Page 19
“This about the Newman property?”
Bennett just nodded.
“You never did tell me what happened with it. The estate lawyer get in touch yet?”
“Nope. No estate lawyer.” Bennett slammed the tailgate shut and nodded to the cab as Gander meandered out from his hiding spot and ambled over to the barn. Jackson took his cue and hopped in the passenger side as Bennett put the truck in drive.
“I thought you met with someone this morning about buying the place.”
“I did. Newman’s daughter.”
Jackson let loose a laugh that usually cheered Bennett up. Not today.
“No kidding. Margaret’s back in town? Man, you were so smitten with her back in the—”
“Yeah, well, I’m not anymore. She’s definitely changed, and not in a good way.”
“Oh yeah?” Jackson asked.
Bennett stole a quick glance at his brother and his manure-shoveling grin before training his eyes to the narrow dirt road in front of them. “This isn’t funny. She’s stubborn and frustrating and way too polished to think she can live like this again. Not that she’d admit it.”
“So, she’s sticking around, huh?”
“I can feel you smiling, and you’d better cut it out or you’re buying at Hank’s tonight.”
“If I get to say I told you so it’ll be worth a round of beers.”
Bennett swerved to miss a squirrel that darted in front of the truck. “Oh, and she goes by Maggie now.”
“Maggie, huh?”
“And she’s not selling. To me, at least.”
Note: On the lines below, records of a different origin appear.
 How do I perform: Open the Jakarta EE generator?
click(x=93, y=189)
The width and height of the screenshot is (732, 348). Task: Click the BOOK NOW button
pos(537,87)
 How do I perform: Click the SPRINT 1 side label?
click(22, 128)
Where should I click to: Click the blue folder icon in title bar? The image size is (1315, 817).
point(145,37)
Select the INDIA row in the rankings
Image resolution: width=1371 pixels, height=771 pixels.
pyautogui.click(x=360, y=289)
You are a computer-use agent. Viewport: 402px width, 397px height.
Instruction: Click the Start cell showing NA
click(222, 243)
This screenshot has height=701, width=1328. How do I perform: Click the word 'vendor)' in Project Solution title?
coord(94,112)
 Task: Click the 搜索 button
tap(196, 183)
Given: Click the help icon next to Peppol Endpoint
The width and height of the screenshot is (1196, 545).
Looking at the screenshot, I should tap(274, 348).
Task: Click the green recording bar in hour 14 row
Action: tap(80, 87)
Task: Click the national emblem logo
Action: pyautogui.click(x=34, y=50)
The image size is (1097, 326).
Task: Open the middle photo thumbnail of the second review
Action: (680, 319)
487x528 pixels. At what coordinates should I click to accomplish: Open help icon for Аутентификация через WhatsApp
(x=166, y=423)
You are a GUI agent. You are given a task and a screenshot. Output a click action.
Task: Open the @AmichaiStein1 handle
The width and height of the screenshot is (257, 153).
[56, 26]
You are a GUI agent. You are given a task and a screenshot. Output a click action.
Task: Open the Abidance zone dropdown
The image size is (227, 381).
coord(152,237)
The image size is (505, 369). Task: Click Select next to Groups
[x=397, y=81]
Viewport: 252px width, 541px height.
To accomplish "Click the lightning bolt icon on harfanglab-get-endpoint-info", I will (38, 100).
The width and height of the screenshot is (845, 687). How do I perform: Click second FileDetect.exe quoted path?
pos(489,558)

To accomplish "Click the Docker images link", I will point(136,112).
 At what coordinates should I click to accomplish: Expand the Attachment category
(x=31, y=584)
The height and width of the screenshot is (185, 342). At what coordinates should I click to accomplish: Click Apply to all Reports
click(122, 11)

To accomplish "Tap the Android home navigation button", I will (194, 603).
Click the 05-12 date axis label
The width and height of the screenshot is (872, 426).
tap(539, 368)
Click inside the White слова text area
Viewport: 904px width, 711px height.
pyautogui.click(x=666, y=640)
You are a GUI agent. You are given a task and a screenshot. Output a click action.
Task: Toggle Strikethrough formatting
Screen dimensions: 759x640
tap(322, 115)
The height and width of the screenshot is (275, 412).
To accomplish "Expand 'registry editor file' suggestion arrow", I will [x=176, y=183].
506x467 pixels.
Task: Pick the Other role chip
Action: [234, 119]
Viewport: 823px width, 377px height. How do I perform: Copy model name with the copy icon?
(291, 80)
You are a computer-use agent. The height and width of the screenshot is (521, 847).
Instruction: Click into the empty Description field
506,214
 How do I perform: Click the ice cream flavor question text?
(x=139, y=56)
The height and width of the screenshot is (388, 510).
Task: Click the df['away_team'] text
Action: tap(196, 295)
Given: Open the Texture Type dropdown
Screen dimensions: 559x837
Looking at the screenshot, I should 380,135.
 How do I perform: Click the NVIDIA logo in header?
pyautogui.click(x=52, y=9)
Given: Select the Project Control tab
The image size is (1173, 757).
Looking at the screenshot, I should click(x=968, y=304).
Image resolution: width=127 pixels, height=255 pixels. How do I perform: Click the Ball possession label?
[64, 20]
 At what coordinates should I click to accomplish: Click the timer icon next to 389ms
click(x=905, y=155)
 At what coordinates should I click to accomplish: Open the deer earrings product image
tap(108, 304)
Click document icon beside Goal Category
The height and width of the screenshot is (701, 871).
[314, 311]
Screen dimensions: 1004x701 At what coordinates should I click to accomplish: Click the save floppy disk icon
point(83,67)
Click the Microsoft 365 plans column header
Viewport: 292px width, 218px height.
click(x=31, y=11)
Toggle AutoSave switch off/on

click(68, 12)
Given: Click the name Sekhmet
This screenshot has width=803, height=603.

Bennett shook his head. He still hadn’t figured out the hurt behind her refusal to sell. All he knew was it was personal.
“To you? Huh. Well, I seem to recall you being gone a semester longer than you said you’d be. Maybe she’s hurt that you missed her graduation.”
Bennett let that percolate. Maybe. But he hadn’t. Would it make a difference now if she knew he’d come back? Especially when she was the one who didn’t meet him at the bus station, the one who didn’t return his letters.
“Well, then she should just say so.” Why’d everything with women have to be a complicated game of guesswork? “Besides, she’s the one who never wrote, never answered my question, just… left.”
“Yeah. You’re right.”
Bennett shot Jax another glance when he stopped at the gate leading to the barn and south fields.
“I am?” Bennett asked.
Jax shrugged. “Of course. Especially since I’m sure you sat her down to explain calmly and rationally how bummed you were she didn’t show up to take you to the bus that morning. You know, how you wished she’d have been straight with you if she didn’t want to get married.” Jax whistled. “Brokenhearted or not, I’m glad you said something.”
Bennett scowled. “Brokenhearted. Shit. Betrayed is more like it,” he grumbled.
“So, you did, then? Tell her?”
“Shut up and go open the gate.”
Jax laughed and hopped out of the truck. As the gate swung back and Bennett drove through, he let his gaze wander over the property he’d built up from scratch. Right now, it might be a thriving operation worth millions, but only a decade and a half ago, it’d looked kinda like Newman Ranch did now, with vines stretching over every lacquered board on the ranch home and barn, the fields overgrown enough that they resembled corn fields and not natural grass, and the pitiful stream that trickled through had all but dried up thanks to irrigation issues.
Bennett had saved it from destruction by razing everything and starting over, but it’d been hard. And it took the better part of a year just to get it back to where it’d been when Bennett was a teen. Was Maggie up for that kind of overhaul?